General characteristics
- Class & type: Lougen-class brig
- Tons burthen: 3082⁄94 (bm)
- Length: 94 ft 5 in (28.8 m) (gundeck); 77 ft 6+1⁄8 in (23.6 m)(keel);
- Beam: 27 ft 4 in (8.3 m)
- Depth of hold: 10 ft 3 in (3.1 m)
- Complement: 100 in British service
- Armament: 16 × 24-pounder carronades; 2 × 6-pounder chase guns;

= HDMS Sarpen =

HDMS Sarpen was a brig of the Royal Dano-Norwegian Navy, in which she served from 1791 until the British seized her in 1807. While in Dano-Norwegian service she participated in an indecisive action at Tripoli, North Africa. She served the Royal Navy as HMS Sarpen from 1808 until 1811 when she was broken up. During her brief British service she participated in the Walcheren Expedition. Her name is that of a waterfall on the Norwegian river Glomma.

==Design==
Sarpen was one nine Lougen-class brigs designed by the naval architect Ernst Wilhelm Stibolt. The British captured six in 1807.

==Dano-Norwegian service==
In the action of 16 May 1797, Sarpen, under Captain Charles Christian De Holck, with Captain Steen Andersen Bille in overall command in the frigate , participated in a punitive attack at Tripoli. The battle lasted for about two hours before the Tripolitans retreated. The Danes suffered one man killed and one wounded. As a result of the Danish victory, the Bey of Tripoli signed a peace treaty with Denmark on 25 May.

On his return to Malta from Tripoli, De Holck, performed his quarantine of 38 days at the Lazzaretto in Marsamuscietto, together with Lieut. John Munk, Lieut. Emanuel Krieger, Lieut. Wolfgang Kaas, Commissar Gabriel Hetting and Doctor Mark Klausen. In acknowledgement of the kind treatment they had received, De Holck set up a commemorative marble tablet on 10 October 1797.

During the battle of Copenhagen in 1801, Sarpen was under the command of Captain Lieutenant Carl Farbriuis de Tengnagel. Prior to the battle the Danes had sent her to The Skaw to serve as the eyes of the fleet. She served in Olfert Fischer's division in the Inner Run under Chamberlain Steen Bille and did not engage in any actual fighting.

==British service==
The British took possession of Sarpen under the terms of capitulation following the second battle of Copenhagen on 7 September 1807. Sarpen arrived on 7 November at Chatham where she was fitted out from November to August 1808. She was to be renamed Voltiguer but the Admiralty canceled the name change. After refit she joined the British Navy as HMS Sarpen.

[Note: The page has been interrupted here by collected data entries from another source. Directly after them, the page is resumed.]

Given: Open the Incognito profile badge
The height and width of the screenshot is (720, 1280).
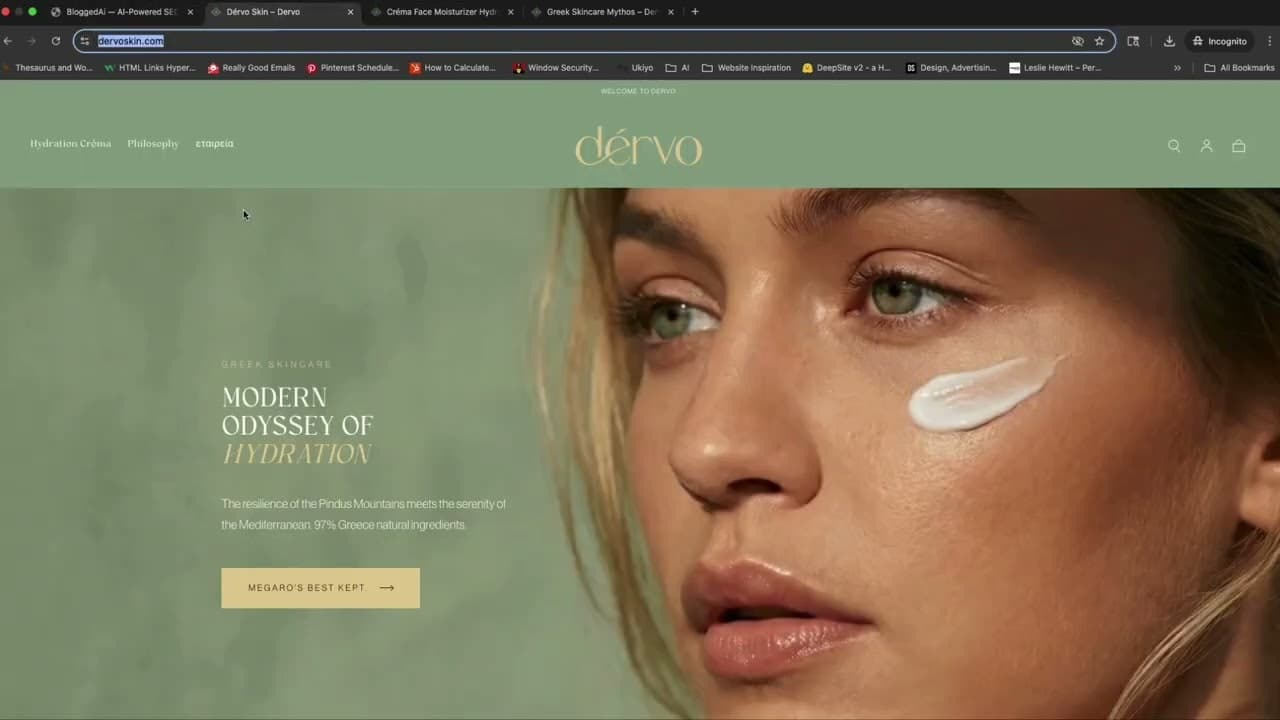Looking at the screenshot, I should coord(1220,41).
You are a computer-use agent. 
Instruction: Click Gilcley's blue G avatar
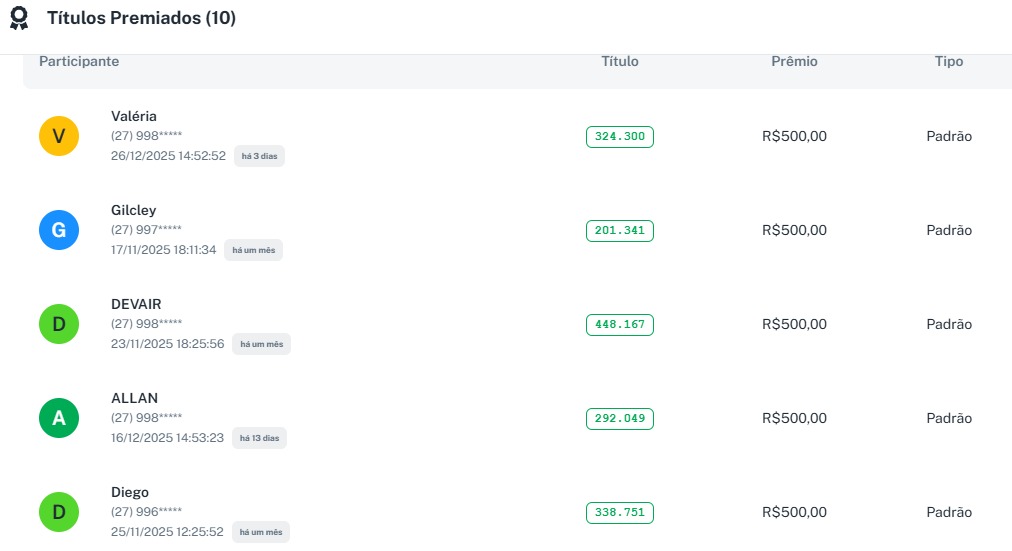(59, 230)
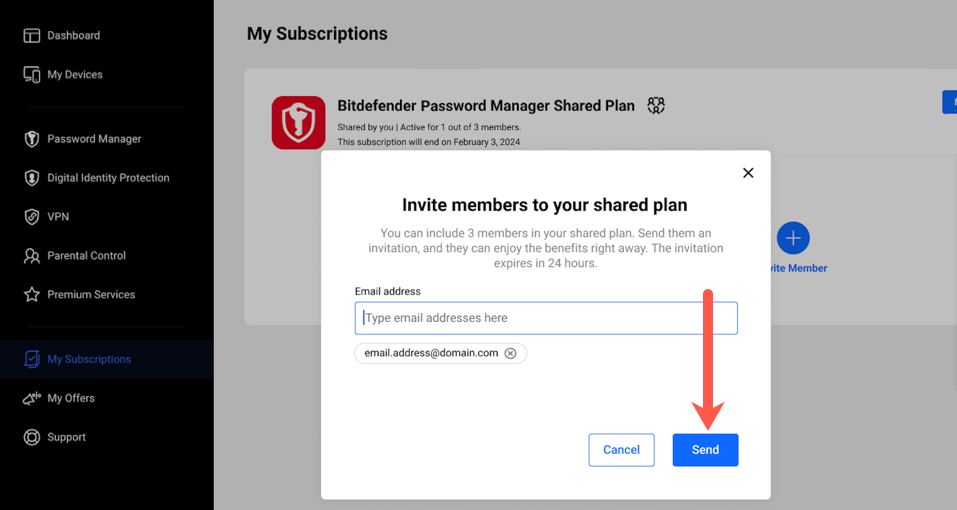Open Digital Identity Protection icon
The image size is (957, 510).
[32, 178]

Commander James Gifford took command of Sarpen on 16 May 1808 for the North Sea and Baltic. In 1809 she came under the command of Commander John Sanderson Gibson and participated in the Walcheren Expedition. She took up station off Blackenbeg (probably Blankenberge). In early May Gibson boarded a vessel with an English license and found out from the Master information about the size and status of the French fleet at Terneuzen. Gibson passed the information up the chain of command to Admiral Sir Richard J. Strachan. Similarly, on 29 June, boats from Sarpen captured a boat and took five prisoners. Gibson interrogated the prisoners from whom he learned that the French were stringing a chain across the river at Antwerp to prevent an attack by fire ships. By October 1809, however, Sarpen was at Anholt, to which she had escorted four supply ships.

==Fate==
Sarpen was paid off on 22 December 1809 and laid up at Sheerness. She was broken up there in August 1811.